Iranian petrochemical exports are set to jump from $15bn in the Islamic Republic’s current calendar year to $25 bn by the end of the next, Iran’s Minister of Petroleum Bijan Zanganeh said this week, and then added that the annual total could rise to as much as $37bn by 2025. If his predictions are correct, Tehran”s decision to invest heavily in the country’s petrochemical sector as a means of softening the impact of US sanctions on its oil industry will have proved to be an astute one.
Although Iran’s petrochemical industry was substantially affected when US sanctions enforcement was at its most vigorous in 2011-2012, the West’s attitude towards the Iranian petrochemical exports has latterly been more ambiguous. Currently, there are no EU sanctions specifically targeted at the sector, and there are no apparent plans to impose any in the near future.
Tehran has responded accordingly. Between Hassan Rouhani’s election as president in 2013 and the end of 2019-20, Iran’s petrochemical production capacity had doubled – and that does not include the nine projects that have come online since then and the eight more that are scheduled to be operational by the end of the current quarter.

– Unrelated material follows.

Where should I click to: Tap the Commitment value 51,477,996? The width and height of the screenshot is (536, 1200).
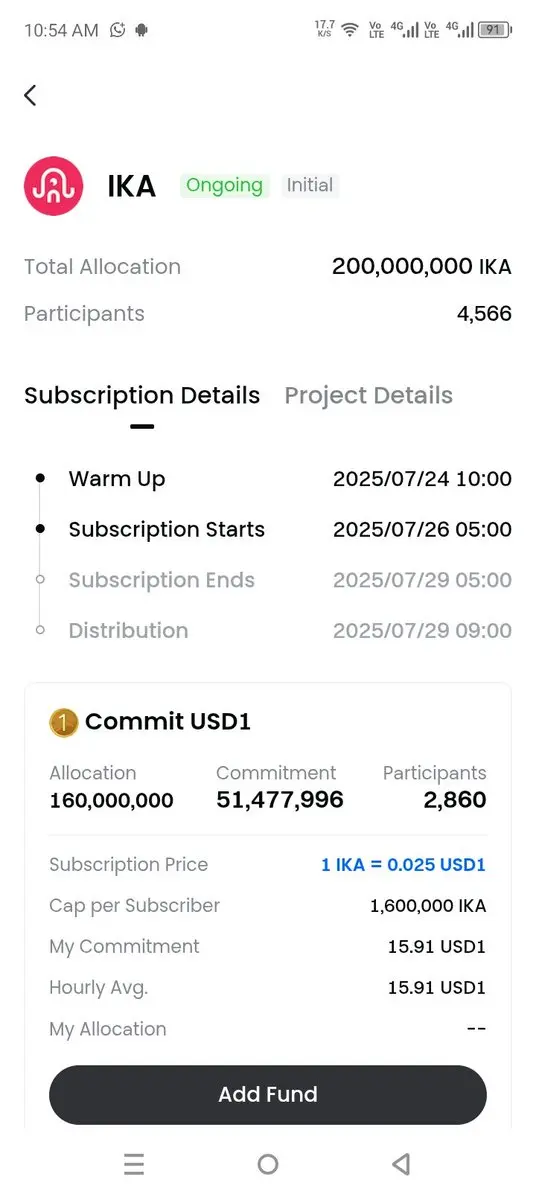click(280, 800)
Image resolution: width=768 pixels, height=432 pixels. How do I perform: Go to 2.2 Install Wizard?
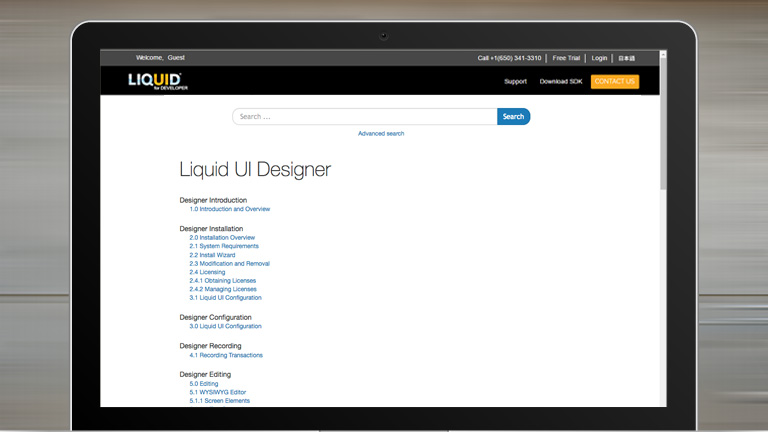tap(212, 255)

These include three major complexes that were simultaneously inaugurated last December after a total investment of $1.6bn, most notably the Kaveh Petrochemical Plant, which, with a daily production of 7,000 tons, is one of the largest methanol production complexes in the world. By giving a boost to Iranian petrochemical exports, the new projects could significantly help Iran realise Rohani’s dream of ‘non-oil revenue, self-sufficiency and employment’.
There are now a total of 55 Iranian petrochemical companies operating in Iran. Between them, they generated $9.5bn in export revenues last year.